Convert the SubRip file format to a tabular data frame of times and text.
read_srt(path, collapse = "\n")
A path or connection to an .srt
file.
The character with which to separate subtitle lines.
A data frame of subtitles.
The SubRip format is a newline-separated, non-tabular text file with groups of subtitle text separated by a newline character and preceded by an index and a timestamp string containing the length of the spoken subtitle text. These components (index, time, text) can be parsed individually and combined into a data frame of subtitle groups.
# read linear text to tabular data
read_srt(srt_example(), collapse = " ")
#> # A tibble: 2,268 × 4
#> n start end subtitle
#> <int> <dbl> <dbl> <chr>
#> 1 1 85.2 88.0 I owe everything to George Bailey.

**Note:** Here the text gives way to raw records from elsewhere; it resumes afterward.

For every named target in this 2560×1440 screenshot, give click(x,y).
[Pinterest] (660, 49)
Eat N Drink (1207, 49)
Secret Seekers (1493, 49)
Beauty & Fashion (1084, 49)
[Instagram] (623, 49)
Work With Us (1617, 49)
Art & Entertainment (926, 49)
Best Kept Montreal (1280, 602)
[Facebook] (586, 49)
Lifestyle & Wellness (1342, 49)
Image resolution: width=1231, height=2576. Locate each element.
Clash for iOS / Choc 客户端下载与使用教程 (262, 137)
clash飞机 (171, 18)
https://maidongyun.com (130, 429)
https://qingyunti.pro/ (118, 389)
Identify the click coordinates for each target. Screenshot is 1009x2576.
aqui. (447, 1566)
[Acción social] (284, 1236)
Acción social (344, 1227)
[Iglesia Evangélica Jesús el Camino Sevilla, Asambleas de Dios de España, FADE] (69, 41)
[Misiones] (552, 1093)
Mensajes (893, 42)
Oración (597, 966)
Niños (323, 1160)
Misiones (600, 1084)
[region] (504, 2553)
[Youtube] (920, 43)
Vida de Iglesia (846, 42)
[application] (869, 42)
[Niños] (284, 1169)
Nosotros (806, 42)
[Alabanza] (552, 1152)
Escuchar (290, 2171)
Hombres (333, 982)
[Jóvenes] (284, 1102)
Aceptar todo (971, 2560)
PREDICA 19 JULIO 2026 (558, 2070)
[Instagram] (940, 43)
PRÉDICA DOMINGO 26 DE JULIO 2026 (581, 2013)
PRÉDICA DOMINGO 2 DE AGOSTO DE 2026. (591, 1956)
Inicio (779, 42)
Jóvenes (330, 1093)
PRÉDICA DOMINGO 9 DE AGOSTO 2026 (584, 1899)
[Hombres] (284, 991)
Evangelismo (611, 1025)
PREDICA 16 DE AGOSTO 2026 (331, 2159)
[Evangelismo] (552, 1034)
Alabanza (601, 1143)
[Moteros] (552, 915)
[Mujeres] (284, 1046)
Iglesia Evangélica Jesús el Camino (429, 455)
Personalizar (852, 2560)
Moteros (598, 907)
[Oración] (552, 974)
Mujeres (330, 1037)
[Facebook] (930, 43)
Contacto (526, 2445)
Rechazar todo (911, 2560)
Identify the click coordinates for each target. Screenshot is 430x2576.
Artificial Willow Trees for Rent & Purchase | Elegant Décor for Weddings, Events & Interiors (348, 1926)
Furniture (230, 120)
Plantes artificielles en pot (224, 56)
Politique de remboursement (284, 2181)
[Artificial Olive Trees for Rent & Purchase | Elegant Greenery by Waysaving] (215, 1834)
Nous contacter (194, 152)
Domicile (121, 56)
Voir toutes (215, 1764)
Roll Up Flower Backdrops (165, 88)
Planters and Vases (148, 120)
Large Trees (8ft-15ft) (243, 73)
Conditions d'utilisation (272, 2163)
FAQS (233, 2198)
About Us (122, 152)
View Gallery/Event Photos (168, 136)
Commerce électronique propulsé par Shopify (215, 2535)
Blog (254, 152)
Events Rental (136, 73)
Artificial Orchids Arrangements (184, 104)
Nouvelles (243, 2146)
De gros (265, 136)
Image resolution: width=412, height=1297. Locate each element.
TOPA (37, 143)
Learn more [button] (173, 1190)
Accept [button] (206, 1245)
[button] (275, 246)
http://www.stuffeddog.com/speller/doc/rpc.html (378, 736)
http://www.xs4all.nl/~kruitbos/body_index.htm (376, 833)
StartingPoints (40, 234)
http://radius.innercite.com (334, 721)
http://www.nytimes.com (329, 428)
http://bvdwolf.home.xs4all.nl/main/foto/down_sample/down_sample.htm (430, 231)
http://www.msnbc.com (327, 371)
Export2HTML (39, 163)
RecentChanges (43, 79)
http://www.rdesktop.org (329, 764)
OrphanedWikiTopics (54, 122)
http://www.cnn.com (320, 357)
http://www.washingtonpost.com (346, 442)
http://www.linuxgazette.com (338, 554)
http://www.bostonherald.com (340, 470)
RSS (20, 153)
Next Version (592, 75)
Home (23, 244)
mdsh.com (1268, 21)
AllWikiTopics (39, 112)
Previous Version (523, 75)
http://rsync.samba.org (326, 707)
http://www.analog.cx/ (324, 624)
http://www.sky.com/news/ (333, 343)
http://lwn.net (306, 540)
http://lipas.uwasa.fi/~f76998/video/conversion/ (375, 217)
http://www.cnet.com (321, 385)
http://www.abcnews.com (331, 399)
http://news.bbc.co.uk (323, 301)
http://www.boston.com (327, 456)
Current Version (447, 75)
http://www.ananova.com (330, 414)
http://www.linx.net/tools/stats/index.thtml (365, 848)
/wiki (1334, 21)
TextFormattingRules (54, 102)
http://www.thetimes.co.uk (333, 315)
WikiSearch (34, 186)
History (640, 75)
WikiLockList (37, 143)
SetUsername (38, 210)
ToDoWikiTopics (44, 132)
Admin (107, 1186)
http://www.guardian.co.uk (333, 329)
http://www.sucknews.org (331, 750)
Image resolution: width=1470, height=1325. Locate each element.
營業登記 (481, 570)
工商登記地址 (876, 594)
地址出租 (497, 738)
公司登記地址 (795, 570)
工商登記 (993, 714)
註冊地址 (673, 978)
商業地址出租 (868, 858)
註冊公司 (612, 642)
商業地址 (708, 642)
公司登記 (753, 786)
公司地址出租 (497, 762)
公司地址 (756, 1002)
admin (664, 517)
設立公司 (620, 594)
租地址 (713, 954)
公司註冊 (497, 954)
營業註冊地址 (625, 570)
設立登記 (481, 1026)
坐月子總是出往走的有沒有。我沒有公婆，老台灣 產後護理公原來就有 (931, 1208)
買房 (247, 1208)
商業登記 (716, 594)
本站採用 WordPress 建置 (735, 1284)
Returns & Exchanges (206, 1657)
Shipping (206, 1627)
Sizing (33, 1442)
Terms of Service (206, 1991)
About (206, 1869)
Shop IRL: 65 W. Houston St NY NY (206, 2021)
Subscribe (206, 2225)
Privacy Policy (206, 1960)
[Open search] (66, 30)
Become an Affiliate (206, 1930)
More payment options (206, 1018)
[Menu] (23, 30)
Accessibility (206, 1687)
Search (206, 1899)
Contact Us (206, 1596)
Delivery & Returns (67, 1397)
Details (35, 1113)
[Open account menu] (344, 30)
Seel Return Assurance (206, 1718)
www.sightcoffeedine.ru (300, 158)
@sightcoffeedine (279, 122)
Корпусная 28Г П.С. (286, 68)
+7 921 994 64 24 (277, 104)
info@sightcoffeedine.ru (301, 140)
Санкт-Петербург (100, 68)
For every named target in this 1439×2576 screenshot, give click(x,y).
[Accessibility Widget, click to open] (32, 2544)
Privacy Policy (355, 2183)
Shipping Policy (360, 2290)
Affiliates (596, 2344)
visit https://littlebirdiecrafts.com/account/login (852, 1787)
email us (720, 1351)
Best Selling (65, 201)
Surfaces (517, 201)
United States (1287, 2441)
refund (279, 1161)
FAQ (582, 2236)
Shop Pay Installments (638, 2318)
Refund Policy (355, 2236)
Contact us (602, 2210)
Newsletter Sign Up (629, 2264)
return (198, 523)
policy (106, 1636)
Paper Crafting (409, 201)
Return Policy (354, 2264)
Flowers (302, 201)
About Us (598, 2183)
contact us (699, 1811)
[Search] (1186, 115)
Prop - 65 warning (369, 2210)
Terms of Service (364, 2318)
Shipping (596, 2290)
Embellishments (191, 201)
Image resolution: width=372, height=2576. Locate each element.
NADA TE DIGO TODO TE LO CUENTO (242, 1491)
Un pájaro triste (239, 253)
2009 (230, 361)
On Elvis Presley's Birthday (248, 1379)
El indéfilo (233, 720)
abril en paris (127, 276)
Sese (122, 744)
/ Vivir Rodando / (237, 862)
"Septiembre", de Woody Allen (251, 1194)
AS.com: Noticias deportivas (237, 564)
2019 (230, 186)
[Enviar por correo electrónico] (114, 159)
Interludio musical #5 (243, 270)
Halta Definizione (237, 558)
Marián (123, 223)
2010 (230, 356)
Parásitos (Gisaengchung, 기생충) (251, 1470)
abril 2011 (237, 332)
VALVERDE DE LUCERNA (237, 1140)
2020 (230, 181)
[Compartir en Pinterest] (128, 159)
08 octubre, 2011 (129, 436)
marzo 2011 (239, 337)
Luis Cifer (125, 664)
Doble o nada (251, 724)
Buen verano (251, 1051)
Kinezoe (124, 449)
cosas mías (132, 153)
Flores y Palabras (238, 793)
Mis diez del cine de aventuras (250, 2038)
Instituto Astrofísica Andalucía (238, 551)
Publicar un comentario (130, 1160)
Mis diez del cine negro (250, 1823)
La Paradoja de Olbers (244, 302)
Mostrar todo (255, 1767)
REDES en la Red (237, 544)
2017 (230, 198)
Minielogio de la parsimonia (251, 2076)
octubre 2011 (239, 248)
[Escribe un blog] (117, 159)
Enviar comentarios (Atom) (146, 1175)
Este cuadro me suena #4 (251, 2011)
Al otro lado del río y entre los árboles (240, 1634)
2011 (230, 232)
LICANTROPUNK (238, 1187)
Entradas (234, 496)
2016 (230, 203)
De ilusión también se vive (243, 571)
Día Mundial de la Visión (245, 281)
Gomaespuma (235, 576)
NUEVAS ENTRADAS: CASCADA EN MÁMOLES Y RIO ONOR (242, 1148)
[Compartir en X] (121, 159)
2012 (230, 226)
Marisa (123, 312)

#> 2 2 88.4 90.3 Help him, dear Father.
#> 3 3 90.7 93.7 Joseph, Jesus and Mary,
#> 4 4 93.8 96.4 help my friend Mr. Bailey.
#> 5 5 96.9 99.5 Help my son George tonight.
#> 6 6 100. 102. He never thinks about himself, God.
#> 7 7 102. 104. That's why he's in trouble.
#> 8 8 104. 105. George is a good guy.
#> 9 9 106. 108. Give him a break, God.
#> 10 10 108. 110. I love him, dear Lord.
#> # ℹ 2,258 more rows